_Assignment:_
Identify each line in the records below that contains the word "Given", and copy it.

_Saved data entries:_
○ ○ ○
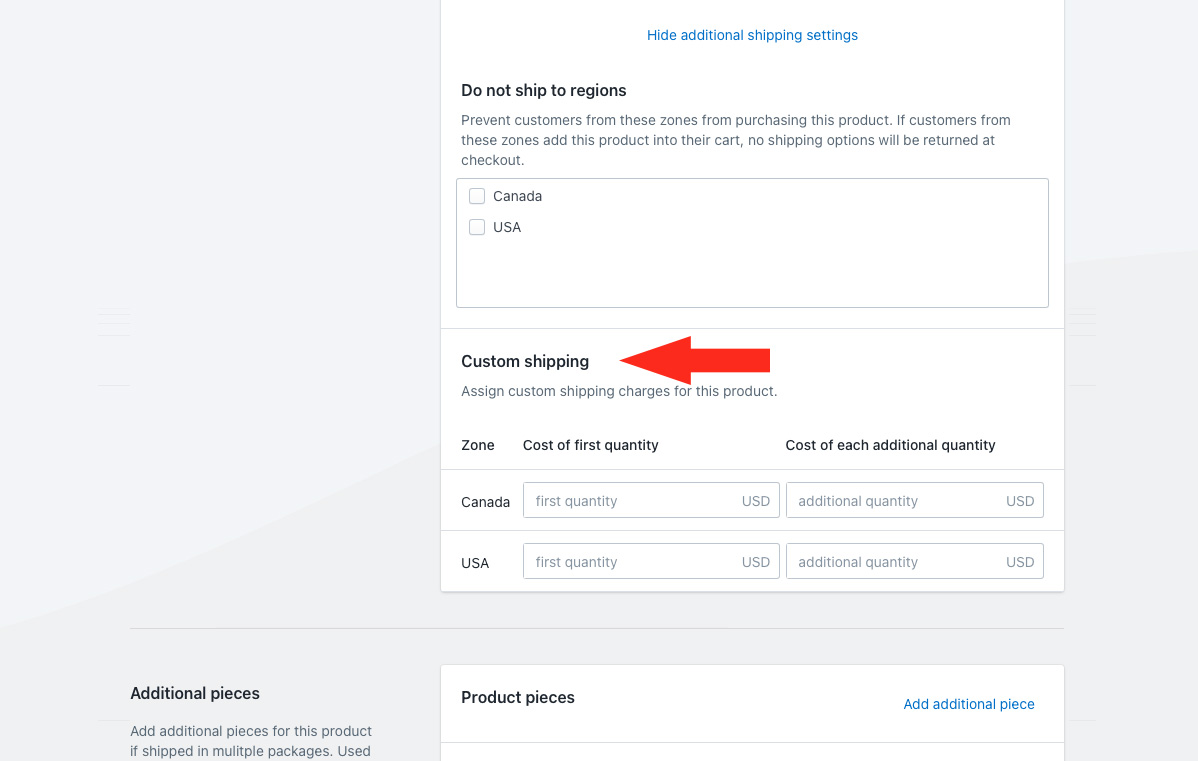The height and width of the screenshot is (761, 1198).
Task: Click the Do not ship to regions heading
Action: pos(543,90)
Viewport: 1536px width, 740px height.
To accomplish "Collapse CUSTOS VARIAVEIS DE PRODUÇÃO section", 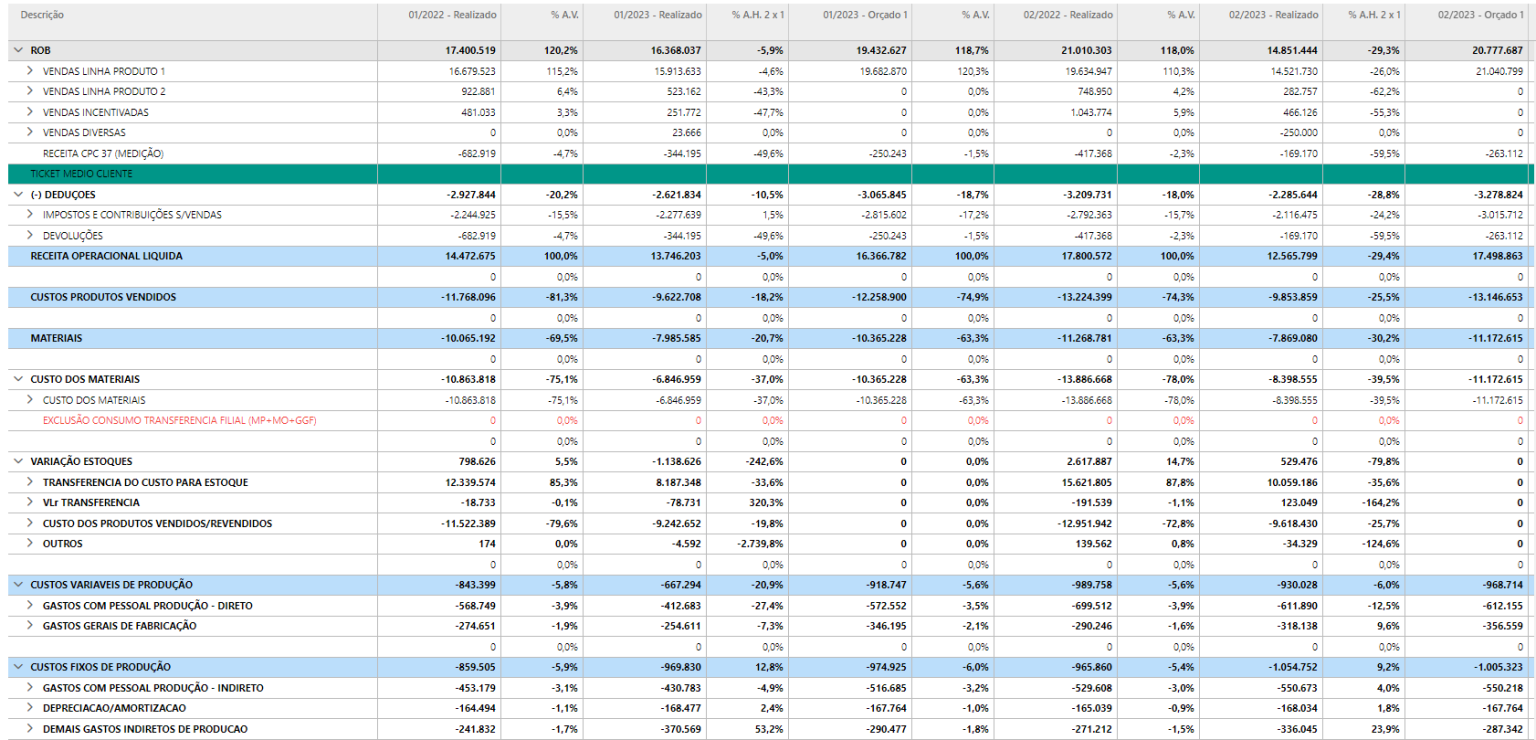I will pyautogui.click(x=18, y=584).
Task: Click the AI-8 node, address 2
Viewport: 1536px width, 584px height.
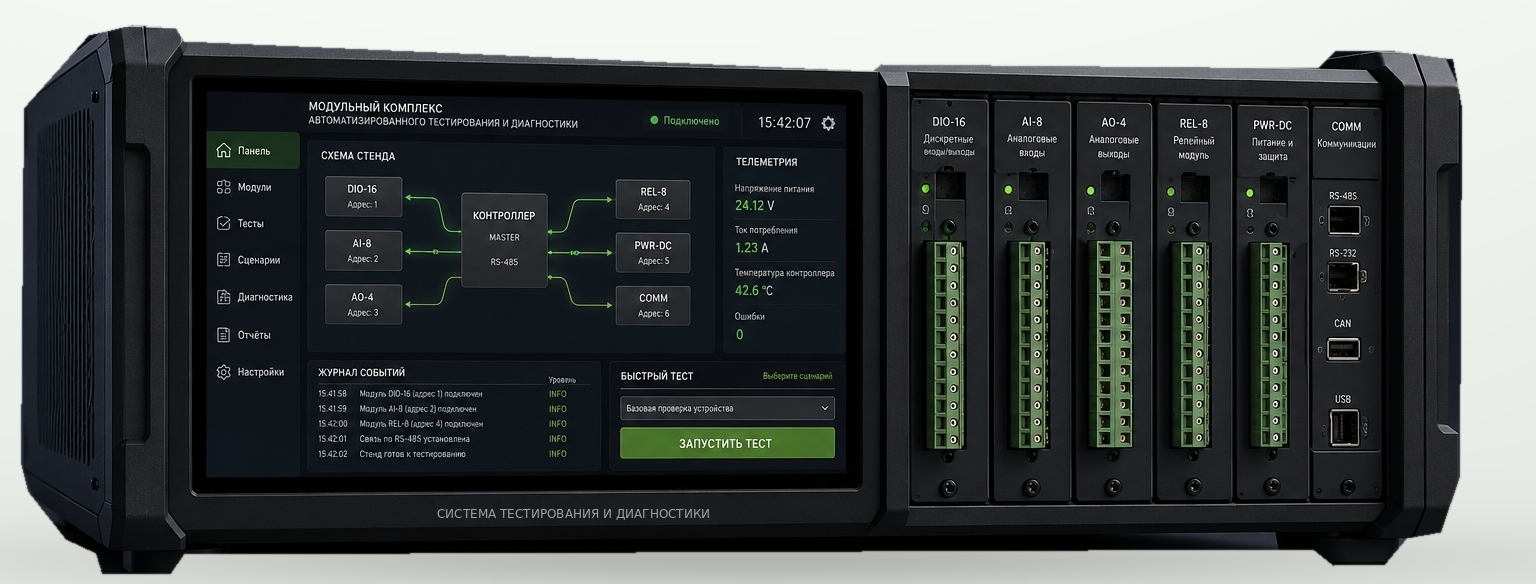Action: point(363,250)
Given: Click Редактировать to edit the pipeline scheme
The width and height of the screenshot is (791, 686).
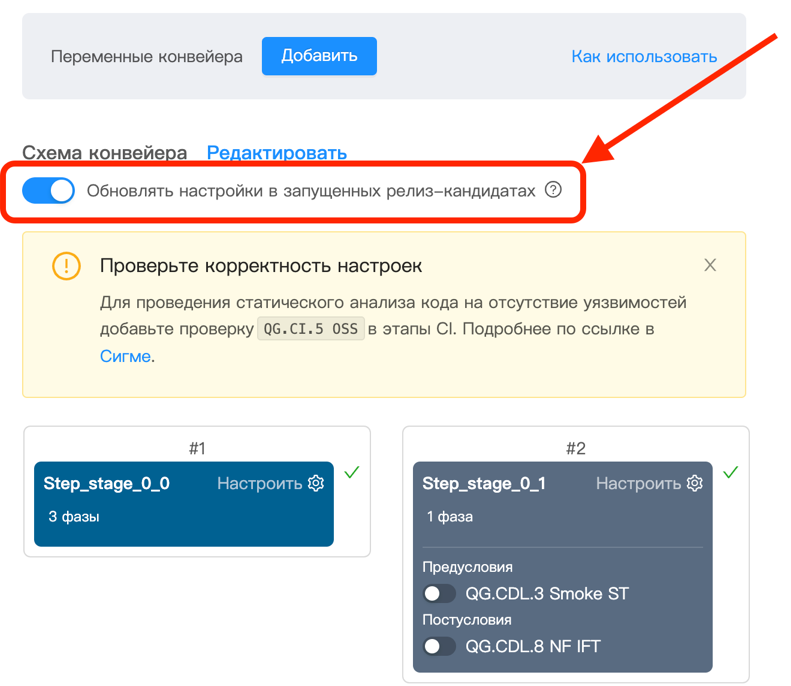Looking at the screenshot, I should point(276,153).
○ ○ ○
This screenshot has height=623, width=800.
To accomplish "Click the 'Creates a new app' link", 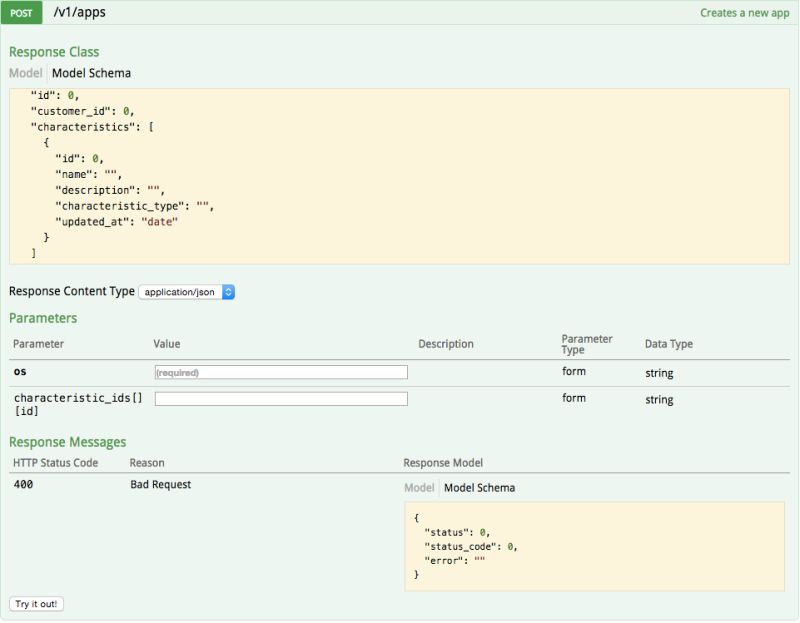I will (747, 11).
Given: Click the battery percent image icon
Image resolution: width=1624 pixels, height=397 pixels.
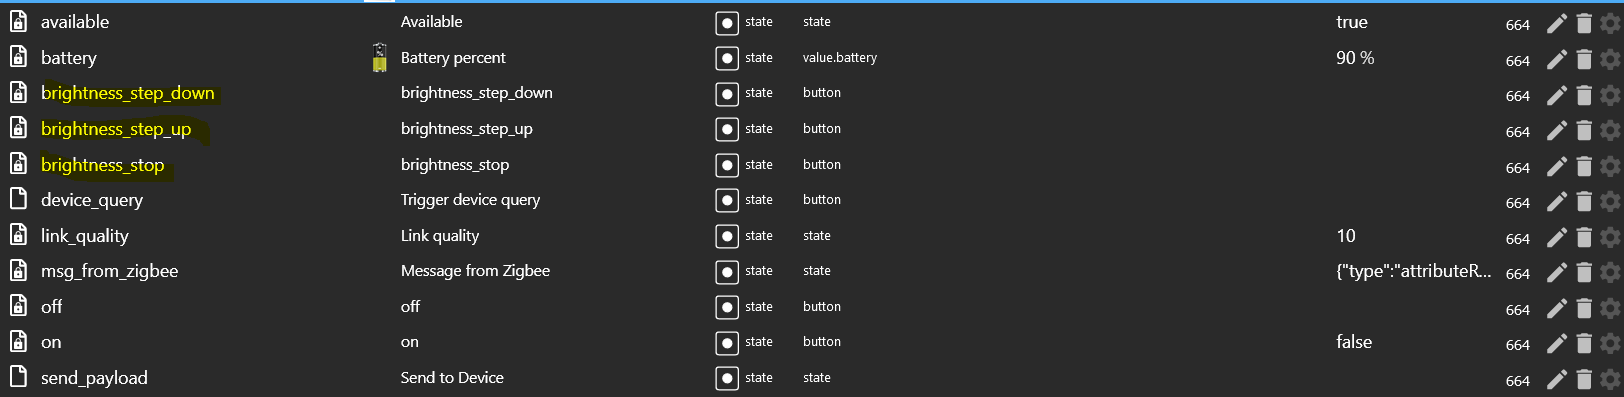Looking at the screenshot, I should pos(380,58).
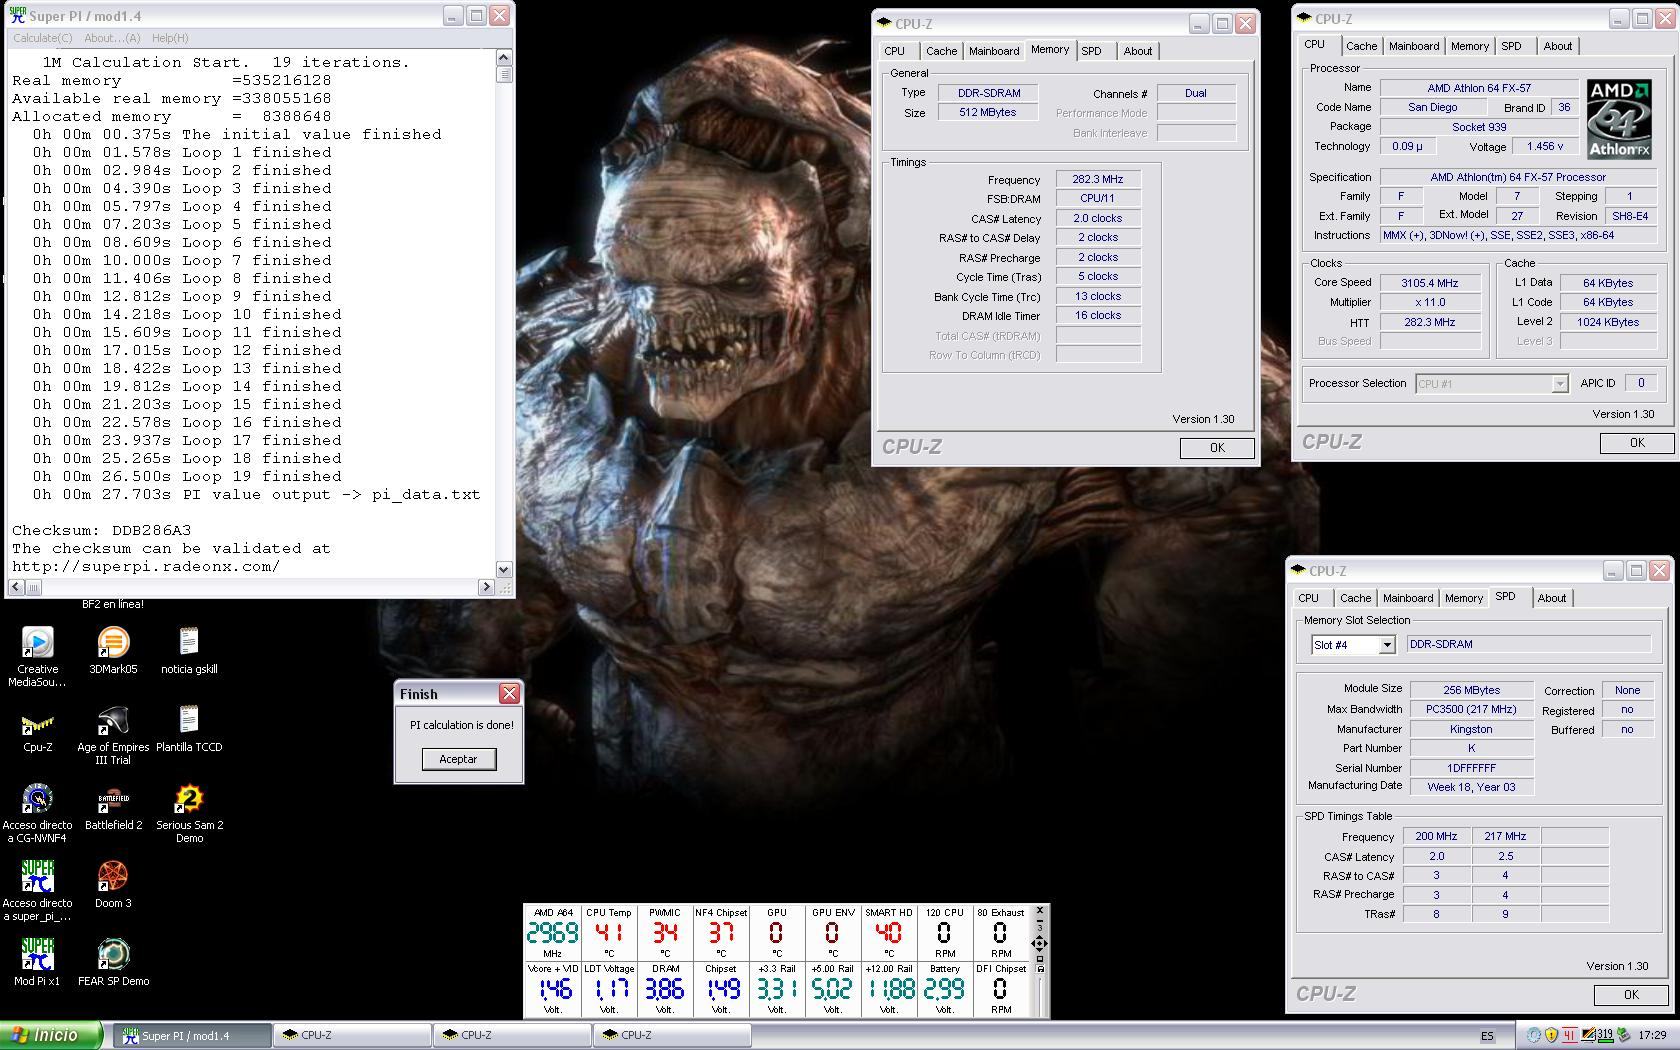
○ ○ ○
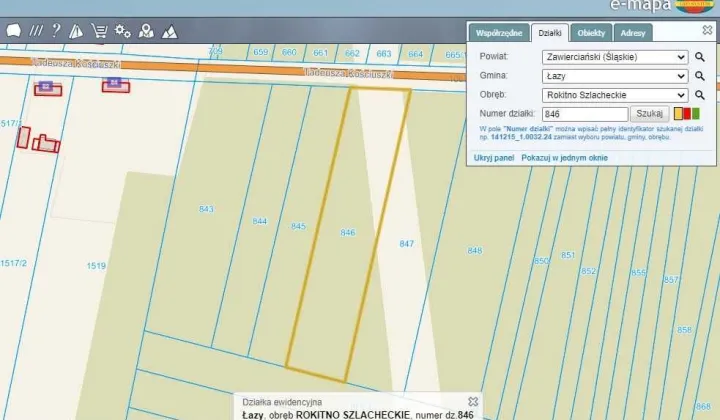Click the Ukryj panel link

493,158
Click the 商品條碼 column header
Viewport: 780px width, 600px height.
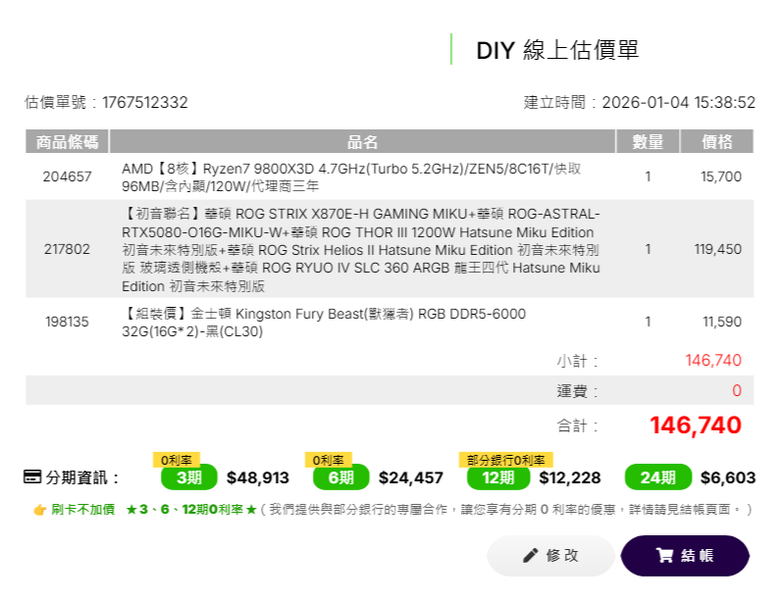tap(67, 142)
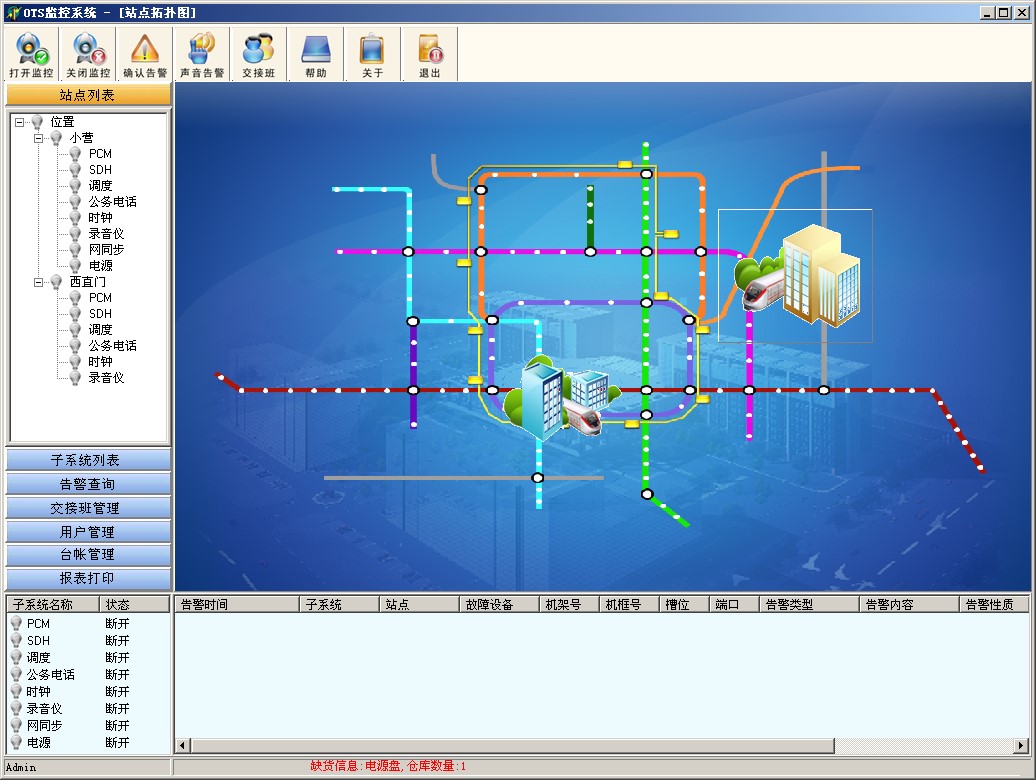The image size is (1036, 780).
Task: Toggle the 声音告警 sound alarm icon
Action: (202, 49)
○ ○ ○
_Response area:_
Given: Click Редактировать to edit the pipeline scheme
Given: Click the battery percent image icon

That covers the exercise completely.